Hitting my target of running a sub-20 minute parkrun, a goal I had at the start of the year, made me very happy. I mean it was horrifically hard and I felt every single second, but I got there (twice actually, I squeezed a 19:59 at Victoria Docks parkrun). I’m very happy with that time and feel no desire to attempt to go faster. Sure sub-19 minute sounds amazing but so does winning the lottery, some things in life aren’t meant to happen to me 😉

One of my most proud achievements was getting my parkrun Alphabet Challenge completed. It genuinely took me a lot of organising , but I had so much fun along the way. It gave me good excuses to visit friends, go to different places and have adventures. Something I see goes firmly hand in hand with my running.

So 2019. Well, I’d love to do 4-5 marathons again. In the plan currently is a Barcelona in March, Manchester in April (I know, scarily close to each other), Chicago in October (my LAST Marathon Major!!!) and probably Portsmouth Coastal in December again. I see a gap between April and October so I’m sure if all is well I’ll squeeze something in between. But I don’t want to become complacent with my new found “lack of injury” status I have so I won’t make any assumptions lightly!

It might be nice to get close to my marathon PB again. Manchester or Chicago might be viable options as they’re both flat. The New York Marathon showed me I could put a good time in and still enjoy myself so that makes me more inclined to try. But getting under 3:16 will require consistent, solid running and almost certainly with some speedwork put in. This is something I probably should have as a goal… but actual track? No I think I’m done with that.
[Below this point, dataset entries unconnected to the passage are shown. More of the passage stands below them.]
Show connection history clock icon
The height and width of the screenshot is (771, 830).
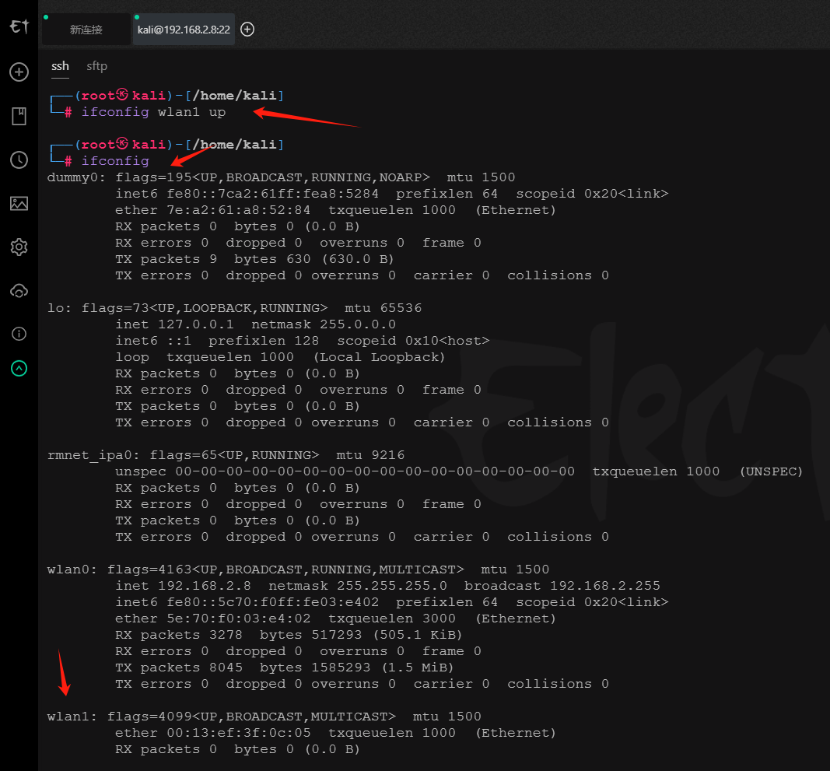(x=19, y=160)
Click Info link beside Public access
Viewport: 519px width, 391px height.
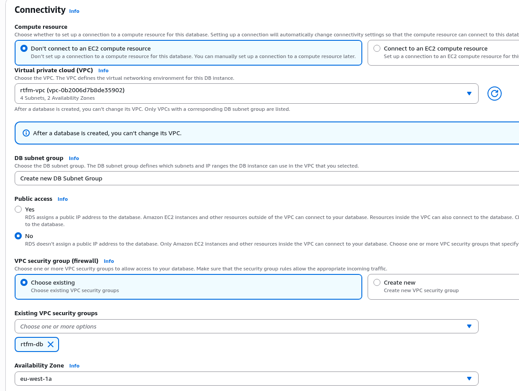[x=63, y=199]
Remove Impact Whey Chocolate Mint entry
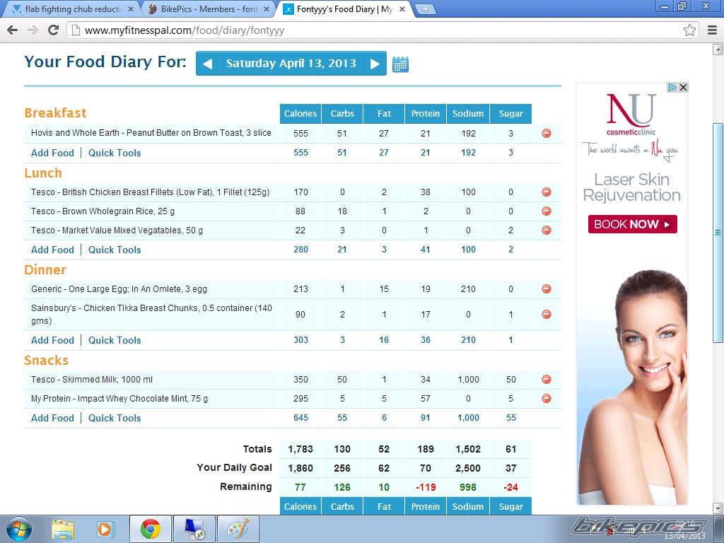Screen dimensions: 724x543 pyautogui.click(x=547, y=398)
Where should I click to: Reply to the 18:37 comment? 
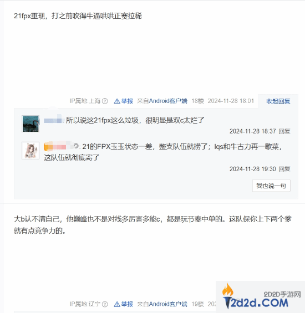284,131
Let’s be honest, going from zero speedwork to intense PROPER speedwork on the track was never going to be a great fit for me.

So perhaps some less formal sessions with Hedge End Running Club (who are a bit more chilled about these things) and some sessions on my own… once in a while anyway. I won’t commit to anything as ludicrous as “once a week” as that’s a lofty target that I’ll never hit. Baby steps.

In terms of my life outside of running… well, if you couldn’t tell I’m very happy. I wouldn’t have thought I’d be this happy last year but I am.

It’s funny because I actually didn’t think I was missing anything. I was quite content bumbling along with my life and didn’t really think I needed anyone to “make” me happy. But there you go. Kyle and I have a lot of adventures planned for this year. I just hope I don’t mess anything up! I mean there’s bound to be many more Anna’isms through the year but I guess that’s to be expected…

Do you make New Year’s resolutions?

What are your goals for the year?

Did you achieve what you wanted in 2018?